● **MATERIAL TO PROCESS**:
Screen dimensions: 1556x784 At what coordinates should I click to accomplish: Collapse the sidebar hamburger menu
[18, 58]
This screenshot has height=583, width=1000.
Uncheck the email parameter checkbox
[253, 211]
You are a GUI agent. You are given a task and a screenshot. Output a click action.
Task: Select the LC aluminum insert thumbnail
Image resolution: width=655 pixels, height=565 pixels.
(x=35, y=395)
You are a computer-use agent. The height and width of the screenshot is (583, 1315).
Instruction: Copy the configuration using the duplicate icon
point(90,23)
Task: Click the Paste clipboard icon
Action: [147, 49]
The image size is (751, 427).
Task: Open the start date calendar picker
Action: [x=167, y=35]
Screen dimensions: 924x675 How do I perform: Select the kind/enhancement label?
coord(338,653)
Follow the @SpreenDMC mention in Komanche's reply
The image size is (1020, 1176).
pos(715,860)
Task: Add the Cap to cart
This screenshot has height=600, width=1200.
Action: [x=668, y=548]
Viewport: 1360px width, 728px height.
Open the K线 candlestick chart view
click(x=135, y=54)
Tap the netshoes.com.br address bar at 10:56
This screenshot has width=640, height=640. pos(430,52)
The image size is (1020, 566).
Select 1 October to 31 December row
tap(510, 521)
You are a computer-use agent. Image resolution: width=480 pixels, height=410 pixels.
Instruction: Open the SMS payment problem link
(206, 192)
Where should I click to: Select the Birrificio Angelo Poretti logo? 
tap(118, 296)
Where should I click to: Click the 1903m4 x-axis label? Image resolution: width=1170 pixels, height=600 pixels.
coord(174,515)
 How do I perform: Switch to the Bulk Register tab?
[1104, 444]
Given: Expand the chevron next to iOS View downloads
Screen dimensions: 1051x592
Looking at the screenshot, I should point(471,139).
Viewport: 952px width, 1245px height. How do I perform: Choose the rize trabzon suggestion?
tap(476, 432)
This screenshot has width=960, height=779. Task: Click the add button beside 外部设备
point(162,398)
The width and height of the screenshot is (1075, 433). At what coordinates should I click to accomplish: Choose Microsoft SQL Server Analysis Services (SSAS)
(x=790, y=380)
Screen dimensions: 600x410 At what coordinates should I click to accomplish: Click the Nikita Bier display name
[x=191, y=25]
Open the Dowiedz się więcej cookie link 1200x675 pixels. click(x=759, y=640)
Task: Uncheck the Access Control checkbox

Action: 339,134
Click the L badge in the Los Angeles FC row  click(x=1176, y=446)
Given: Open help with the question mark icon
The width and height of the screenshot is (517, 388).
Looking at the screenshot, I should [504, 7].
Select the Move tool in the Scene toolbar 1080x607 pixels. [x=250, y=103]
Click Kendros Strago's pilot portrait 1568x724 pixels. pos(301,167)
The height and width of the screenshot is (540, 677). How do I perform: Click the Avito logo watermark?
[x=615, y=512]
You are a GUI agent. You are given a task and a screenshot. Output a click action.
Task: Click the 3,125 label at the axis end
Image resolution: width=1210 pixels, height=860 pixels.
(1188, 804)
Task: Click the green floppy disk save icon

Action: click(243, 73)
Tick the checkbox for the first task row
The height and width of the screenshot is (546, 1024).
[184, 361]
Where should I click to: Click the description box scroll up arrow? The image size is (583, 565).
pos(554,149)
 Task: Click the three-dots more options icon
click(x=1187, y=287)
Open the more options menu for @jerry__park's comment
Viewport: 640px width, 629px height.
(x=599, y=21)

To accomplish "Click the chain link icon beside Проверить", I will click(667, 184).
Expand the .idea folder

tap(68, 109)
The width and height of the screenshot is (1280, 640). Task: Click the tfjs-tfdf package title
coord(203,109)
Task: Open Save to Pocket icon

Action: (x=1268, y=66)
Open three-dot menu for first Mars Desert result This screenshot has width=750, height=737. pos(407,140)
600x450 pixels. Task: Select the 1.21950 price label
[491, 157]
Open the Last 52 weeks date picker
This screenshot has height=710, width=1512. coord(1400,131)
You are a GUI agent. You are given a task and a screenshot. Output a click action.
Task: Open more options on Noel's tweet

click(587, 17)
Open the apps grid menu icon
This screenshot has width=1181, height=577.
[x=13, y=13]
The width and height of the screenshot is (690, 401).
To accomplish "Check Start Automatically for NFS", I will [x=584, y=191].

● **EXERCISE REQUIREMENTS**:
Every entry shown above is to be written out exactly.

● **RESPONSE**:
Screen dimensions: 1556x784 At what coordinates should I click to accomplish: Collapse the sidebar hamburger menu
[18, 58]
This screenshot has height=583, width=1000.
Uncheck the email parameter checkbox
[253, 211]
You are a GUI agent. You are given a task and a screenshot. Output a click action.
Task: Select the LC aluminum insert thumbnail
Image resolution: width=655 pixels, height=565 pixels.
(x=35, y=395)
You are a computer-use agent. The height and width of the screenshot is (583, 1315).
Instruction: Copy the configuration using the duplicate icon
point(90,23)
Task: Click the Paste clipboard icon
Action: [147, 49]
The image size is (751, 427).
Task: Open the start date calendar picker
Action: [x=167, y=35]
Screen dimensions: 924x675 How do I perform: Select the kind/enhancement label?
coord(338,653)
Follow the @SpreenDMC mention in Komanche's reply
The image size is (1020, 1176).
pos(715,860)
Task: Add the Cap to cart
This screenshot has height=600, width=1200.
Action: [x=668, y=548]
Viewport: 1360px width, 728px height.
Open the K线 candlestick chart view
click(x=135, y=54)
Tap the netshoes.com.br address bar at 10:56
This screenshot has width=640, height=640. pos(430,52)
The image size is (1020, 566).
Select 1 October to 31 December row
tap(510, 521)
You are a computer-use agent. Image resolution: width=480 pixels, height=410 pixels.
Instruction: Open the SMS payment problem link
(206, 192)
Where should I click to: Select the Birrificio Angelo Poretti logo? 
tap(118, 296)
Where should I click to: Click the 1903m4 x-axis label? Image resolution: width=1170 pixels, height=600 pixels.
coord(174,515)
 How do I perform: Switch to the Bulk Register tab?
[1104, 444]
Given: Expand the chevron next to iOS View downloads
Screen dimensions: 1051x592
Looking at the screenshot, I should point(471,139).
Viewport: 952px width, 1245px height. How do I perform: Choose the rize trabzon suggestion?
tap(476, 432)
This screenshot has width=960, height=779. Task: Click the add button beside 外部设备
point(162,398)
The width and height of the screenshot is (1075, 433). At what coordinates should I click to accomplish: Choose Microsoft SQL Server Analysis Services (SSAS)
(x=790, y=380)
Screen dimensions: 600x410 At what coordinates should I click to accomplish: Click the Nikita Bier display name
[x=191, y=25]
Open the Dowiedz się więcej cookie link 1200x675 pixels. click(x=759, y=640)
Task: Uncheck the Access Control checkbox

Action: 339,134
Click the L badge in the Los Angeles FC row  click(x=1176, y=446)
Given: Open help with the question mark icon
The width and height of the screenshot is (517, 388).
Looking at the screenshot, I should [504, 7].
Select the Move tool in the Scene toolbar 1080x607 pixels. [x=250, y=103]
Click Kendros Strago's pilot portrait 1568x724 pixels. pos(301,167)
The height and width of the screenshot is (540, 677). How do I perform: Click the Avito logo watermark?
[x=615, y=512]
You are a GUI agent. You are given a task and a screenshot. Output a click action.
Task: Click the 3,125 label at the axis end
Image resolution: width=1210 pixels, height=860 pixels.
(1188, 804)
Task: Click the green floppy disk save icon

Action: click(243, 73)
Tick the checkbox for the first task row
The height and width of the screenshot is (546, 1024).
[184, 361]
Where should I click to: Click the description box scroll up arrow? The image size is (583, 565).
pos(554,149)
 Task: Click the three-dots more options icon
click(x=1187, y=287)
Open the more options menu for @jerry__park's comment
Viewport: 640px width, 629px height.
(x=599, y=21)

To accomplish "Click the chain link icon beside Проверить", I will click(667, 184).
Expand the .idea folder

tap(68, 109)
The width and height of the screenshot is (1280, 640). Task: Click the tfjs-tfdf package title
coord(203,109)
Task: Open Save to Pocket icon

Action: (x=1268, y=66)
Open three-dot menu for first Mars Desert result This screenshot has width=750, height=737. pos(407,140)
600x450 pixels. Task: Select the 1.21950 price label
[491, 157]
Open the Last 52 weeks date picker
This screenshot has height=710, width=1512. coord(1400,131)
You are a GUI agent. You are given a task and a screenshot. Output a click action.
Task: Open more options on Noel's tweet

click(587, 17)
Open the apps grid menu icon
This screenshot has width=1181, height=577.
[x=13, y=13]
The width and height of the screenshot is (690, 401).
To accomplish "Check Start Automatically for NFS", I will [x=584, y=191].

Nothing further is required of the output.